Chicken excrement may be smelly, but what fertilizer isn’t? Chicken poop is great for plants. If you have a garden, this might be very beneficial. In fact, dried chicken poop is even better for your garden than cow manure. Keep in mind that dumping fresh droppings on your plants is more harmful than beneficial though. To learn how to properly use chicken poop as a fertilizer, check out this site.
4. Easy Care
Chickens’ needs are few and basic. Just like humans and most other animals, hydration is even more important than food. They must have an ample supply of water. There are many commercial waterers that are readily available;all you have to do is fill them! Chickens’ water must be clear from mud and excrement, or they can contract diseases. Think of it this way: If it’s water you’d never drink, the chickens probably won’t want it.
They also need plentiful food. Chickens love to eat and will eat nearly anything in nature, as well as commercial feed and treats. Free-ranging your chickens can cut back on feed costs, since they’ll be foraging for plants and bugs a lot of the time.
5. Pest Control
Chickens are literally pest machines. They’ll happily gobble up ticks, beetles, crickets, grasshoppers, and any other bug that strikes their fancy. This saves you many bug bites and spoiled plants in the garden. As a major bonus, some of the protein and nutrients in the critters chickens eat will be used in the eggs they lay, making the eggs even healthier.
6. Entertainment and Satisfaction
Many commercial chickens are treated inhumanely. Laying hens are kept in a small space with hardly enough room to turn around, and they’re never given the opportunity. When you raise your own chickens, they’ll have a much happier life. This gives you a deep sense of satisfaction.

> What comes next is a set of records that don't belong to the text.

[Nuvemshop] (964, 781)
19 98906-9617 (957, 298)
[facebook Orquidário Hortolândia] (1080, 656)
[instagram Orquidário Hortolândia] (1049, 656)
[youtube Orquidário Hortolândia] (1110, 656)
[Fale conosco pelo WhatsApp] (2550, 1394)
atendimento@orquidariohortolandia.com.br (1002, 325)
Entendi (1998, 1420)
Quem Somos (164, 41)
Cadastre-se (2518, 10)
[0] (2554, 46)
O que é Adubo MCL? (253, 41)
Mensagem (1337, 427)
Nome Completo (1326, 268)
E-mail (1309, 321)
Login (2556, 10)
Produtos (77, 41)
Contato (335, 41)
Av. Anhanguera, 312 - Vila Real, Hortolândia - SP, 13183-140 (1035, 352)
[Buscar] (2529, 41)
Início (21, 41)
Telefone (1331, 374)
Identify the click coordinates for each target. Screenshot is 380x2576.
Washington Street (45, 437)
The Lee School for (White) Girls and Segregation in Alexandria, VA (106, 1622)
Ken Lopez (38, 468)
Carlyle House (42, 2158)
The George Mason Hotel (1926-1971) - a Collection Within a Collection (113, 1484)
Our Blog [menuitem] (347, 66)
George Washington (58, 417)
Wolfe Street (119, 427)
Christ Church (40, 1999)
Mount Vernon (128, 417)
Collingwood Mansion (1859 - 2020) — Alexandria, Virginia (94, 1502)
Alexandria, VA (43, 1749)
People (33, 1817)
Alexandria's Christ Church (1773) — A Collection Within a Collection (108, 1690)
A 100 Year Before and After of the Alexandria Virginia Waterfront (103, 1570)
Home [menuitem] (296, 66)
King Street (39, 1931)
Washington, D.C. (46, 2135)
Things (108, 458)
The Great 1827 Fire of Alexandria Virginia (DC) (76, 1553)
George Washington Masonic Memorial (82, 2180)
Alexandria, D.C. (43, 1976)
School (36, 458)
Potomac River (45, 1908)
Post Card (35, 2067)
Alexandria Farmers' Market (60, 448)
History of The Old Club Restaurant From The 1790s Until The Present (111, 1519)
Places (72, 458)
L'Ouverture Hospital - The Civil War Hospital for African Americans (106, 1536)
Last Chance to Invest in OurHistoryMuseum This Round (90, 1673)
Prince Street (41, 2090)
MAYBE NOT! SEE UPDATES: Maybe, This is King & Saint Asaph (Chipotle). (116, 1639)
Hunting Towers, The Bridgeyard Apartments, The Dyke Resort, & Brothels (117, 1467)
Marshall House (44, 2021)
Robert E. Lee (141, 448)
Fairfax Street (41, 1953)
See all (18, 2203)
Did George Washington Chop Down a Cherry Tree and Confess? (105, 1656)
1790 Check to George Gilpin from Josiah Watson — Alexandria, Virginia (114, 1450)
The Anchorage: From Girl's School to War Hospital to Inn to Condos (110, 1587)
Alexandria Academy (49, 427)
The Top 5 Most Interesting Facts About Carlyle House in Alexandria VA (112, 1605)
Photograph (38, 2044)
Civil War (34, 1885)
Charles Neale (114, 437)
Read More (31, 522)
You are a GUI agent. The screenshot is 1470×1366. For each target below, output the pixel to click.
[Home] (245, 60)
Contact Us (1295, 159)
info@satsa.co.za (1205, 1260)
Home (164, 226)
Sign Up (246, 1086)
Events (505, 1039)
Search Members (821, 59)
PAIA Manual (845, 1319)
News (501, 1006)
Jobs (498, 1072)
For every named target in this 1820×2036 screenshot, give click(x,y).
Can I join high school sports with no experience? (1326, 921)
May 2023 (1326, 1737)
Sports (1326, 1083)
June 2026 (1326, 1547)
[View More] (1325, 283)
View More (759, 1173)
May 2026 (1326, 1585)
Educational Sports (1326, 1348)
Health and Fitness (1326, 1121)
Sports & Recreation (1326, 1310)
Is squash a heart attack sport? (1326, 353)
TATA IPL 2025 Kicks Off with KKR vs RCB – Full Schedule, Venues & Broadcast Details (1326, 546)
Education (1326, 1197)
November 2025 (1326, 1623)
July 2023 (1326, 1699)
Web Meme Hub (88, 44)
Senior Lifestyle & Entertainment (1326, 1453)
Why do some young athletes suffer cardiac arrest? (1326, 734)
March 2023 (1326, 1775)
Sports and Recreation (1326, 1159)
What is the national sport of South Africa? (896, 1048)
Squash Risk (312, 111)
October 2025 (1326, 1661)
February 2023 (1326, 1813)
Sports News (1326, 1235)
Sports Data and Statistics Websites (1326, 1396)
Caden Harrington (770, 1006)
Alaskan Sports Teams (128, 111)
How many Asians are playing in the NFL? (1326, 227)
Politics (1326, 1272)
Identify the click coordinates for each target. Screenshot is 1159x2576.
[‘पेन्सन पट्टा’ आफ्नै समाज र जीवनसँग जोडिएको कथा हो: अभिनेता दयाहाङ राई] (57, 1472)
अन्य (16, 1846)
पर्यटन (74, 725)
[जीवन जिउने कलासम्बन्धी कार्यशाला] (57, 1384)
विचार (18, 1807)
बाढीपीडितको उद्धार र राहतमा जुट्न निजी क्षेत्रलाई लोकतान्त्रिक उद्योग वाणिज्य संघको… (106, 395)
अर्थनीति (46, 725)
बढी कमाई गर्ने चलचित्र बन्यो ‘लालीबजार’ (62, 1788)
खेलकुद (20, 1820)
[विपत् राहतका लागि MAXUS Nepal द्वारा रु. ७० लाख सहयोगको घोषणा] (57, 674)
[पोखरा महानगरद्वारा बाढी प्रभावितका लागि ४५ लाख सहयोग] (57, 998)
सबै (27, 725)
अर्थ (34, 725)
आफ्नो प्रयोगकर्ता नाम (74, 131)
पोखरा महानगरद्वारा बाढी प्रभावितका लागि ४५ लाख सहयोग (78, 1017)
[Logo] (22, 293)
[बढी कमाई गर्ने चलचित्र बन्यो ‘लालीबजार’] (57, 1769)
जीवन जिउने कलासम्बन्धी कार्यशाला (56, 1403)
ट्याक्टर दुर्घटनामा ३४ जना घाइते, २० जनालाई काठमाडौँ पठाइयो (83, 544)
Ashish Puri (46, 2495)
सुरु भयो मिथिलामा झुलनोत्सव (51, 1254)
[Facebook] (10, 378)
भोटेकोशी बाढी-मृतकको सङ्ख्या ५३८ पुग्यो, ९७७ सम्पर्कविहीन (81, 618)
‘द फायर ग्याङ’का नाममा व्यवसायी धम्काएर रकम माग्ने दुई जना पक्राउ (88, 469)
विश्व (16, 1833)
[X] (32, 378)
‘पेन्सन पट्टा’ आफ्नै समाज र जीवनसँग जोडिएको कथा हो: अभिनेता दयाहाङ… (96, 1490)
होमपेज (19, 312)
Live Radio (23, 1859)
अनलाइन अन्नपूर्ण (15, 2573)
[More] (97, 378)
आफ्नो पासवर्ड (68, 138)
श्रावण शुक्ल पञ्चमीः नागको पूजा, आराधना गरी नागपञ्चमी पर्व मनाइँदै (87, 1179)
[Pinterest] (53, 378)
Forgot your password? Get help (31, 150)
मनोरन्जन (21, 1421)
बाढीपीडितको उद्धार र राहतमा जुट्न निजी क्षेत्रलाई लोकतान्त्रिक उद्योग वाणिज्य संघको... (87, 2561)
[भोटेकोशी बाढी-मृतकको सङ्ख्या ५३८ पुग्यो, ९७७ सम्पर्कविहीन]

Chickens are also highly entertaining. They all have their own unique quirks and personalities. Watching them interact is a wonderful experience, especially if your flock knows you. They’ll mill around, looking for treats, and some chickens will even sit next to or on you. Because we raise our chickens from chicks just a few days old, we impress on them. This makes them very sweet. I have a big Brahma hen named Ben who adored me when she was little, and she still does. I could put my hand into the bin we kept our chicks in, and Ben would hop on my hand for a ride. Now, she’s about seven pounds, and she still likes rides on my arm! She’ll step on from her favorite roost and only get down when I bring my arm close to the ground.
Chickens also make the most adorable clucking noises. When one finds a large bug, she’ll cluck and make a run for it with the bug in her beak. The others will run after her, bobbing their heads and making their own noises. They’ll cluck or even screech if they’re particularly jealous.
Chickens are a great animal to own, whether you live on a farm or in the city. For every benefit they give you, they’re totally worth a little time and money.